May 2015: Food items the cause as inflation inches up to 3.2%

Reading in line with analysts’ expectations, rate expected to remain around 6%.


Our Correspondent June 01, 2015
Reading in line with analysts’ expectations, rate expected to remain around 6%.

ISLAMABAD:


After 12 months of somewhat stability, the annual inflation rate inched up to 3.2% in May due to increase in prices of food items, announced the Pakistan Bureau of Statistics (PBS) on Monday.


The inflation, as measured by the Consumer Price Index (CPI), clocked in at 3.2% over the same month of the previous year, reported the national data collection agency. The new rate was in line with analysts’ expectations who predicted an uptick in the key macroeconomic index.

The rate of increase in prices of essential commodities started slowing down about a year ago, coinciding with their international prices, helping the key macroeconomic index to slip below the 12-year level.

The rare stability in prices allowed the State Bank of Pakistan (SBP) to lower its benchmark interest rate to 7%, a 42-year low.

Analysts are still not predicting an abnormal increase in prices in the coming months and inflation is expected to remain around 6% in the short term.

The government has also targeted to keep overall inflation rate at 6% in the next fiscal year 2015-16.

The overall inflation rate increased due to significant surge in food prices, as year-on-year food inflation in May rose to 3%. Non-food inflation index rate further slipped to 3.3%.



Prices of tomatoes showed an alarming increase of 134.8%. Rates of onions also surged 40.4%, pulse mash 21.5%, cigarettes roughly one-fifth, fresh vegetables 18.1% and pulse gram roughly 18%.  Food prices are increasing ahead of Ramazan and are expected to go further up during the current month as well.

However, the underline inflationary pressure was still easing out, as fuel- and food-adjusted inflation, known as core inflation, declined in May.

There was a reduction of a half percentage point in a single month and core inflation clocked in at 4.9% on a year-on-year basis in May, slipping below 5% after years. The core inflation came down for the consecutive nine months.

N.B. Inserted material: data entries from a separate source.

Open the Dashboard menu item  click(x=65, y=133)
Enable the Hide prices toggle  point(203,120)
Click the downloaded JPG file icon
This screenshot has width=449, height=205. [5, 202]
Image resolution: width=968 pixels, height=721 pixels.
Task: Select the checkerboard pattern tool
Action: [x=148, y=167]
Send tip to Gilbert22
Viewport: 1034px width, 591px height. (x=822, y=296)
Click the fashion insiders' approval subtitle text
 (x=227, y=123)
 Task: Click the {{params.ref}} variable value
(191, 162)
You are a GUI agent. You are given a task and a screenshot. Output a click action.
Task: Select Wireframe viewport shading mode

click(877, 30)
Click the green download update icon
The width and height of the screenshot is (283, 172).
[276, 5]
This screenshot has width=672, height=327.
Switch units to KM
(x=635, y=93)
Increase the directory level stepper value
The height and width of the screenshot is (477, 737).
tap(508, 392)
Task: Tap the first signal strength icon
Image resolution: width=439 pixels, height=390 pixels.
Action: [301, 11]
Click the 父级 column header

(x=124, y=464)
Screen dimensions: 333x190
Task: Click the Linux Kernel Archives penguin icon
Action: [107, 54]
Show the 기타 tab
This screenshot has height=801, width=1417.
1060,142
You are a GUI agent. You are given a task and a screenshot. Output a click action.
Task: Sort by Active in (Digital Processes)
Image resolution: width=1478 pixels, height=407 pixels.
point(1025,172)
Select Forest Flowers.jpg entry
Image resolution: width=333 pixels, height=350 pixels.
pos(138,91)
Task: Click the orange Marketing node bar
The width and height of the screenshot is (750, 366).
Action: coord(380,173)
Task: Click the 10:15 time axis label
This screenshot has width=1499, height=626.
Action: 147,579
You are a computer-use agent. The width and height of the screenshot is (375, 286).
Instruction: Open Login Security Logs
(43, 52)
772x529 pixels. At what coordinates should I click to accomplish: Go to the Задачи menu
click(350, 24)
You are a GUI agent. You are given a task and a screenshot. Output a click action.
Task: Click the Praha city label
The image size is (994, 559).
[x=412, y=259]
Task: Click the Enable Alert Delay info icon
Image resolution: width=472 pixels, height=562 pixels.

With core inflation coming down to 4.9%, real interest rate remained 2.1%, even after the recent cut of 100 basis points in the key discount rate. However, trimmed inflation saw an increase and clocked in at 3.9%. Analysts say the one-month data cannot become the basis for reaching a concrete decision, as the increase could be because of seasonal factors.

According to the PBS, in May, food and non-alcoholic beverages group inflation accelerated to 2.22%. After witnessing a decline in previous months, perishable food prices soared 5% last month compared to over a year ago.

The average inflation rate during 11 months of the current fiscal year (July-May) rose to 4.7%, according to the PBS. For the outgoing fiscal year, the government had set the inflation target at 8%, which it is likely to achieve on the back of reduction in prices of commodities in the international market.

The reduction in prices of petroleum products remained the main driving force behind the steep decline in the overall inflation index.

“Lower oil prices are still working their way through the economy,” said IMF Resident Representative in Pakistan Tokhir Mirzoev. “We expect inflation to rise gradually in the coming fiscal year as commodity price effects dissipate. Inflation should, however, remain well-anchored by continued prudent monetary and fiscal policies.”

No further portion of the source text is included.